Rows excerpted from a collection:
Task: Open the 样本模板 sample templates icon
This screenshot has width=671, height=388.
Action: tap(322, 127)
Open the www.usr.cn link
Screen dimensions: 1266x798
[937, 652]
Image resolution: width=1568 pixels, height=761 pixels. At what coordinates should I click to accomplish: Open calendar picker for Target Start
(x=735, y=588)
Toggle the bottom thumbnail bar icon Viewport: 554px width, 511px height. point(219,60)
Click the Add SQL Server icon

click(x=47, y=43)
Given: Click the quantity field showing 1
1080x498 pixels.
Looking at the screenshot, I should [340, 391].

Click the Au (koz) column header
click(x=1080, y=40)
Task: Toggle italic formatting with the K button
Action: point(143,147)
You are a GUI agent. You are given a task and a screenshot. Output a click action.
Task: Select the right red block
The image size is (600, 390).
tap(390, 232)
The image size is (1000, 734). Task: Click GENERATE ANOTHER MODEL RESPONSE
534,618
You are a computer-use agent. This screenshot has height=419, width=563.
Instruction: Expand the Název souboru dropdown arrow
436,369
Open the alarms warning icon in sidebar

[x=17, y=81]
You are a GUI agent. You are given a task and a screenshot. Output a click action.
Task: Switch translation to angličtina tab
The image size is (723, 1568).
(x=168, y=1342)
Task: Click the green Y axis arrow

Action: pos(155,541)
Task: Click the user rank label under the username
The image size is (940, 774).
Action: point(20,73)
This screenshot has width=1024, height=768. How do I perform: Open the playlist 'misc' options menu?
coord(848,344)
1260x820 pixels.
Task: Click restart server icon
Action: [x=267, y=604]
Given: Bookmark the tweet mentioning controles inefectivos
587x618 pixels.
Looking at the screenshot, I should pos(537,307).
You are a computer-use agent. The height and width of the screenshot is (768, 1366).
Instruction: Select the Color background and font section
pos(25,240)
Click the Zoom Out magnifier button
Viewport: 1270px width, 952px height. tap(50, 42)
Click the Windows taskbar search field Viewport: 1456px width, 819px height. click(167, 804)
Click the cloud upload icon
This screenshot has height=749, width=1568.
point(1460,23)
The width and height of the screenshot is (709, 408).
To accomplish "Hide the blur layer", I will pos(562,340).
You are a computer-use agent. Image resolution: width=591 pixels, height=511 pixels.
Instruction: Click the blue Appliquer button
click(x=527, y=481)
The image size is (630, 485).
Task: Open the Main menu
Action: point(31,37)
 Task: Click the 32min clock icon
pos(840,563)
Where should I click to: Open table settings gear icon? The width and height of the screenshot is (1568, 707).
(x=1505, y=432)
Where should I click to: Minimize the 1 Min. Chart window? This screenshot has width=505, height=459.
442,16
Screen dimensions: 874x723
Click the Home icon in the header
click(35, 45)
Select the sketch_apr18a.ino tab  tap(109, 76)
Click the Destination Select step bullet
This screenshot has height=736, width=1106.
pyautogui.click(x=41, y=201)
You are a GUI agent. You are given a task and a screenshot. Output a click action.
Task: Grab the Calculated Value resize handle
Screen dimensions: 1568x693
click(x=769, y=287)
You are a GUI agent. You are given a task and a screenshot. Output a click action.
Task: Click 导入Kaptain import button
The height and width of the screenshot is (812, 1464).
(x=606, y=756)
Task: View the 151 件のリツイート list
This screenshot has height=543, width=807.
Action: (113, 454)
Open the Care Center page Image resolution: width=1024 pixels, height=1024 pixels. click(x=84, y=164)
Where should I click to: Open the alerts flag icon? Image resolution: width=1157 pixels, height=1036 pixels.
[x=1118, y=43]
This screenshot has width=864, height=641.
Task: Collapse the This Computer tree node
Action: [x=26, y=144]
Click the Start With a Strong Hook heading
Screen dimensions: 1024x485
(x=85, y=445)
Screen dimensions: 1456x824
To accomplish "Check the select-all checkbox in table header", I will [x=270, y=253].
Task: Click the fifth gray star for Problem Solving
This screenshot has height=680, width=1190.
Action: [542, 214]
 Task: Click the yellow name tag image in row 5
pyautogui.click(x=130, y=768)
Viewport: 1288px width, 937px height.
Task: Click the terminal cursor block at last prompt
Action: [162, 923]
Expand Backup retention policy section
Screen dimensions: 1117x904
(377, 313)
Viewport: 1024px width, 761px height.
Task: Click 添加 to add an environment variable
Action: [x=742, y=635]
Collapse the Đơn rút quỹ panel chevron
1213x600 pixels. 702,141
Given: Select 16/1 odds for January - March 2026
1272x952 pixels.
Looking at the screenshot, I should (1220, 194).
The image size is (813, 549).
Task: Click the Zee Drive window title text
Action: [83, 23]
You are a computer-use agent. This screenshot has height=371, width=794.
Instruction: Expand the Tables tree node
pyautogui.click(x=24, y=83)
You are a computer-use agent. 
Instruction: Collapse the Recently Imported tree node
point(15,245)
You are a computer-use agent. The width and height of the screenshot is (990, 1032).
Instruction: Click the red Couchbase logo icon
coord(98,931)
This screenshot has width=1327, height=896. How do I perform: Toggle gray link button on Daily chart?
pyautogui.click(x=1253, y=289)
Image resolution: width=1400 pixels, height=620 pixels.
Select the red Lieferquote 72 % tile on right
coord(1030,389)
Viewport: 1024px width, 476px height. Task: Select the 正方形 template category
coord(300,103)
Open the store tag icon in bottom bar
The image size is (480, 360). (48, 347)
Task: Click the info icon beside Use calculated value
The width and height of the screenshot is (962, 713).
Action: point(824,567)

Problem to work on.
Return all of the rows above verbatim, line for line, without altering anything.

Written answer.
Task: Open the 样本模板 sample templates icon
This screenshot has width=671, height=388.
Action: tap(322, 127)
Open the www.usr.cn link
Screen dimensions: 1266x798
[937, 652]
Image resolution: width=1568 pixels, height=761 pixels. At what coordinates should I click to accomplish: Open calendar picker for Target Start
(x=735, y=588)
Toggle the bottom thumbnail bar icon Viewport: 554px width, 511px height. point(219,60)
Click the Add SQL Server icon

click(x=47, y=43)
Given: Click the quantity field showing 1
1080x498 pixels.
Looking at the screenshot, I should [340, 391].

Click the Au (koz) column header
click(x=1080, y=40)
Task: Toggle italic formatting with the K button
Action: point(143,147)
You are a GUI agent. You are given a task and a screenshot. Output a click action.
Task: Select the right red block
The image size is (600, 390).
tap(390, 232)
The image size is (1000, 734). Task: Click GENERATE ANOTHER MODEL RESPONSE
534,618
You are a computer-use agent. This screenshot has height=419, width=563.
Instruction: Expand the Název souboru dropdown arrow
436,369
Open the alarms warning icon in sidebar

[x=17, y=81]
You are a GUI agent. You are given a task and a screenshot. Output a click action.
Task: Switch translation to angličtina tab
The image size is (723, 1568).
(x=168, y=1342)
Task: Click the green Y axis arrow

Action: pos(155,541)
Task: Click the user rank label under the username
The image size is (940, 774).
Action: point(20,73)
This screenshot has width=1024, height=768. How do I perform: Open the playlist 'misc' options menu?
coord(848,344)
1260x820 pixels.
Task: Click restart server icon
Action: [x=267, y=604]
Given: Bookmark the tweet mentioning controles inefectivos
587x618 pixels.
Looking at the screenshot, I should pos(537,307).
You are a computer-use agent. The height and width of the screenshot is (768, 1366).
Instruction: Select the Color background and font section
pos(25,240)
Click the Zoom Out magnifier button
Viewport: 1270px width, 952px height. tap(50, 42)
Click the Windows taskbar search field Viewport: 1456px width, 819px height. click(167, 804)
Click the cloud upload icon
This screenshot has height=749, width=1568.
point(1460,23)
The width and height of the screenshot is (709, 408).
To accomplish "Hide the blur layer", I will pos(562,340).
You are a computer-use agent. Image resolution: width=591 pixels, height=511 pixels.
Instruction: Click the blue Appliquer button
click(x=527, y=481)
The image size is (630, 485).
Task: Open the Main menu
Action: point(31,37)
 Task: Click the 32min clock icon
pos(840,563)
Where should I click to: Open table settings gear icon? The width and height of the screenshot is (1568, 707).
(x=1505, y=432)
Where should I click to: Minimize the 1 Min. Chart window? This screenshot has width=505, height=459.
442,16
Screen dimensions: 874x723
Click the Home icon in the header
click(35, 45)
Select the sketch_apr18a.ino tab  tap(109, 76)
Click the Destination Select step bullet
This screenshot has height=736, width=1106.
pyautogui.click(x=41, y=201)
You are a GUI agent. You are given a task and a screenshot. Output a click action.
Task: Grab the Calculated Value resize handle
Screen dimensions: 1568x693
click(x=769, y=287)
You are a GUI agent. You are given a task and a screenshot. Output a click action.
Task: Click 导入Kaptain import button
The height and width of the screenshot is (812, 1464).
(x=606, y=756)
Task: View the 151 件のリツイート list
This screenshot has height=543, width=807.
Action: (113, 454)
Open the Care Center page Image resolution: width=1024 pixels, height=1024 pixels. click(x=84, y=164)
Where should I click to: Open the alerts flag icon? Image resolution: width=1157 pixels, height=1036 pixels.
[x=1118, y=43]
This screenshot has width=864, height=641.
Task: Collapse the This Computer tree node
Action: [x=26, y=144]
Click the Start With a Strong Hook heading
Screen dimensions: 1024x485
(x=85, y=445)
Screen dimensions: 1456x824
To accomplish "Check the select-all checkbox in table header", I will [x=270, y=253].
Task: Click the fifth gray star for Problem Solving
This screenshot has height=680, width=1190.
Action: [542, 214]
 Task: Click the yellow name tag image in row 5
pyautogui.click(x=130, y=768)
Viewport: 1288px width, 937px height.
Task: Click the terminal cursor block at last prompt
Action: [162, 923]
Expand Backup retention policy section
Screen dimensions: 1117x904
(377, 313)
Viewport: 1024px width, 761px height.
Task: Click 添加 to add an environment variable
Action: [x=742, y=635]
Collapse the Đơn rút quỹ panel chevron
1213x600 pixels. 702,141
Given: Select 16/1 odds for January - March 2026
1272x952 pixels.
Looking at the screenshot, I should (1220, 194).
The image size is (813, 549).
Task: Click the Zee Drive window title text
Action: [83, 23]
You are a computer-use agent. This screenshot has height=371, width=794.
Instruction: Expand the Tables tree node
pyautogui.click(x=24, y=83)
You are a computer-use agent. 
Instruction: Collapse the Recently Imported tree node
point(15,245)
You are a computer-use agent. The width and height of the screenshot is (990, 1032).
Instruction: Click the red Couchbase logo icon
coord(98,931)
This screenshot has width=1327, height=896. How do I perform: Toggle gray link button on Daily chart?
pyautogui.click(x=1253, y=289)
Image resolution: width=1400 pixels, height=620 pixels.
Select the red Lieferquote 72 % tile on right
coord(1030,389)
Viewport: 1024px width, 476px height. Task: Select the 正方形 template category
coord(300,103)
Open the store tag icon in bottom bar
The image size is (480, 360). (48, 347)
Task: Click the info icon beside Use calculated value
The width and height of the screenshot is (962, 713).
Action: point(824,567)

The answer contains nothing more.